At Charleston, Wolf uses classic French techniques and seasonal ingredients to create dishes from scratch, such as the cornmeal fried oysters with lemon-cayenne mayonnaise and the pan-roasted magret duck breast, barolo risotto and andouille sausage.
Charleston is one of four restaurants Wolf, a 2006 James Beard Foundation nominee for Best Chef, Mid-Atlantic, owns and oversees with husband Tony Foreman.
Q Why truffles?
A I spent the first 10 days of January in France, [where perigord truffles grow], and felt very inspired. I honestly believe truffles are addicting. You have to acquire a taste for them, but once you do, you just want to keep eating them.
Q Your menu is designed for improvisational dining. What does that mean?
A The tasting menu allows you to eat a number of small courses depending upon your appetite and what the evening is all about for you. It’s divided into cold, hot, fish & shellfish, birds & game, meats and cheeses. Most chefs set the menu; I allow you to pick anything you want. It’s challenging to the kitchen, but not for the guests. That’s why we’re here. I want to make you happy. But if you want guidance, you can pick my menu, The Season. It takes the guesswork out of it.
Q What’s next for you?
A To write a cookbook and keep moving the menu forward at Charleston.
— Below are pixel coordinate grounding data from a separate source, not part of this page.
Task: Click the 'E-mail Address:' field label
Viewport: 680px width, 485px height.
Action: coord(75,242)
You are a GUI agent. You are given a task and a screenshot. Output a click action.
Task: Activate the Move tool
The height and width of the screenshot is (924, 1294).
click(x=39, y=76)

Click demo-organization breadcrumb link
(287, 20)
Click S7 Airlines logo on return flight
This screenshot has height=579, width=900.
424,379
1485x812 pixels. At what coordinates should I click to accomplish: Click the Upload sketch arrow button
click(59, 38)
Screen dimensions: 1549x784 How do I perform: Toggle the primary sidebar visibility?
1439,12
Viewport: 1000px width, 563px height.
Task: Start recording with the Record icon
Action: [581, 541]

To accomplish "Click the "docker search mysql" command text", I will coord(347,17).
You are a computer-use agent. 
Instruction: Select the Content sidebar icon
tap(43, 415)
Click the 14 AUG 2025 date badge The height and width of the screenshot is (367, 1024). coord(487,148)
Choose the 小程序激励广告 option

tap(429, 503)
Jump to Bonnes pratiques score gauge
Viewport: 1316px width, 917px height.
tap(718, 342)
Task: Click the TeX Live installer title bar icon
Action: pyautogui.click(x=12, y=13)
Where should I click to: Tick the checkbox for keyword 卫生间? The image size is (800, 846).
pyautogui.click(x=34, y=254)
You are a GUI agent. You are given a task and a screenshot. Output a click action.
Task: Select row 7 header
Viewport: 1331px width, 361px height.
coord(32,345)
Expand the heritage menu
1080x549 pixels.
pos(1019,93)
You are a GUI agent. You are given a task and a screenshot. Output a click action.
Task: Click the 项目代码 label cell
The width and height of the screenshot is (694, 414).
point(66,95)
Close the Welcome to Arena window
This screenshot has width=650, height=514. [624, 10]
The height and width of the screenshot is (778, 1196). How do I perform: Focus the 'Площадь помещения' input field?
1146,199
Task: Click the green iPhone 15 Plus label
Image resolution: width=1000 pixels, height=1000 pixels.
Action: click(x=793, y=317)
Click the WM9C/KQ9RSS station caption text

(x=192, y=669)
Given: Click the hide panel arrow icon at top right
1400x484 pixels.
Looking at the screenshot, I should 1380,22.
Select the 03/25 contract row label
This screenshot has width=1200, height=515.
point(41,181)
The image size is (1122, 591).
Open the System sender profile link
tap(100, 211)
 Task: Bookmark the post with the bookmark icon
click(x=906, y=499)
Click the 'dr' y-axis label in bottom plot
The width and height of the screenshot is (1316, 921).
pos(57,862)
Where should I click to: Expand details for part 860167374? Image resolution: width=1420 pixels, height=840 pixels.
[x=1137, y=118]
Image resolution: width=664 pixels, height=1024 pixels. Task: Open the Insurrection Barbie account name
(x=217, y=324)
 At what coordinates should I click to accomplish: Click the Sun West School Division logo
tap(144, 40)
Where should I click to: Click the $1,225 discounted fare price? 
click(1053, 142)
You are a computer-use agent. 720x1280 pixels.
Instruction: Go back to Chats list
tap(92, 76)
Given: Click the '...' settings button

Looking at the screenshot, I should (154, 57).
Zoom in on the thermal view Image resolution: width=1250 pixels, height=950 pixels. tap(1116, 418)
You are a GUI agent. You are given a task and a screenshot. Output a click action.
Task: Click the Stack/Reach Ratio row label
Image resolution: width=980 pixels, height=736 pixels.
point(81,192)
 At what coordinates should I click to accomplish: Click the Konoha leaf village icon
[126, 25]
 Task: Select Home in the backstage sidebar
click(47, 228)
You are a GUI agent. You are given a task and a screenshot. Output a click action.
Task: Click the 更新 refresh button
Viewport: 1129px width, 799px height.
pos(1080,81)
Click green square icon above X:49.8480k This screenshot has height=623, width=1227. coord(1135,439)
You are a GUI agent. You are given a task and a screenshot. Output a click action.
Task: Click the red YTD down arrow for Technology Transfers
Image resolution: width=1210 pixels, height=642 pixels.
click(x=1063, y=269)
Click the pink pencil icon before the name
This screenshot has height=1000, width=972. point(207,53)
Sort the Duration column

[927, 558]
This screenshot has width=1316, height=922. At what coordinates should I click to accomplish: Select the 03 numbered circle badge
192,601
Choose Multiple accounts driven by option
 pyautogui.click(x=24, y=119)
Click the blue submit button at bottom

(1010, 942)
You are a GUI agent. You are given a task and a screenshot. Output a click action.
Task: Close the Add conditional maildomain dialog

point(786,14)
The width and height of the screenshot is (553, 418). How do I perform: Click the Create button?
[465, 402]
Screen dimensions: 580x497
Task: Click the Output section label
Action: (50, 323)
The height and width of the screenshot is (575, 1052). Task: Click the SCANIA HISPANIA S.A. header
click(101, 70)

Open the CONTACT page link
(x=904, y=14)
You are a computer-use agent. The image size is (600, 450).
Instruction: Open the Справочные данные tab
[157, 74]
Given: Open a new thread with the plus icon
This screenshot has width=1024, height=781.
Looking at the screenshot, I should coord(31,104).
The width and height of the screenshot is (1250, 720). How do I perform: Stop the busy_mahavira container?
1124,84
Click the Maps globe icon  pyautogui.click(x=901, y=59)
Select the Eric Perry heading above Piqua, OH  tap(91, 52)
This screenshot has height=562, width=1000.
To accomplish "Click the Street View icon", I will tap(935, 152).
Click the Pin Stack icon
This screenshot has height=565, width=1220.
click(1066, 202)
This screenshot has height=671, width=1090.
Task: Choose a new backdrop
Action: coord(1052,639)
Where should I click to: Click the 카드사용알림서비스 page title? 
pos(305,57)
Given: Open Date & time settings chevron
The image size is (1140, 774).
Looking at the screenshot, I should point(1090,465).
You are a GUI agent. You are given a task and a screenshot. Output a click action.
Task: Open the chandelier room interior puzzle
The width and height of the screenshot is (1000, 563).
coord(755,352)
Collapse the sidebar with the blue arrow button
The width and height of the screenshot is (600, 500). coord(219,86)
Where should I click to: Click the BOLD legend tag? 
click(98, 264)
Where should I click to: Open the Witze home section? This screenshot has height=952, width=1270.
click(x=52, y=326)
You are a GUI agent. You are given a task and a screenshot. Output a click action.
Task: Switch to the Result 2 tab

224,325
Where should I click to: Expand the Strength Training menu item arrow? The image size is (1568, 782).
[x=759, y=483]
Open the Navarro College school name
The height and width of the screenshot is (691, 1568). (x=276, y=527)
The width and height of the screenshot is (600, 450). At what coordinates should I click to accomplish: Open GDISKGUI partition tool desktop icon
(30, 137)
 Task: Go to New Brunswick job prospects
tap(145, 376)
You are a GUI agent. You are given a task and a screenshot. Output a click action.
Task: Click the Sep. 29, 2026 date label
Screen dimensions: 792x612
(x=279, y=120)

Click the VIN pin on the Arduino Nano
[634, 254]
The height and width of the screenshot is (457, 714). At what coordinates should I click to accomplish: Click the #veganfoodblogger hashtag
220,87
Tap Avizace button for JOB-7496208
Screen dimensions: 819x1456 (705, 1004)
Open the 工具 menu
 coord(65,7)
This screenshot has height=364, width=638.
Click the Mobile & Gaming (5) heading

Q What advice would you give to young chefs?
A If you’re going to go to culinary school, get as much experience as you can before you go. So many people are watching the Food Network, but it’s not a reflection of what it’s like to be in the restaurant business. You can’t party all the time. You need to be a disciplined adult to be a good chef ... You should work in good kitchens successively for at least a year, if not two, at each. You have to know how [a restaurant] operates from food cost to labor standpoint. You have to be creative as well as a businessperson.
If you go
Charleston
» Where: 1000 Lancaster St., Baltimore
» Info: 410-332-7373, charlestonrestaurant.com
jnovak@baltimoreexaminer.com



Comments from Examiner Readers
7:32 PM MST on Mon., Jun. 9, 2008 re: "$10 bottomless beers, red-hot wings a Noble pursuit"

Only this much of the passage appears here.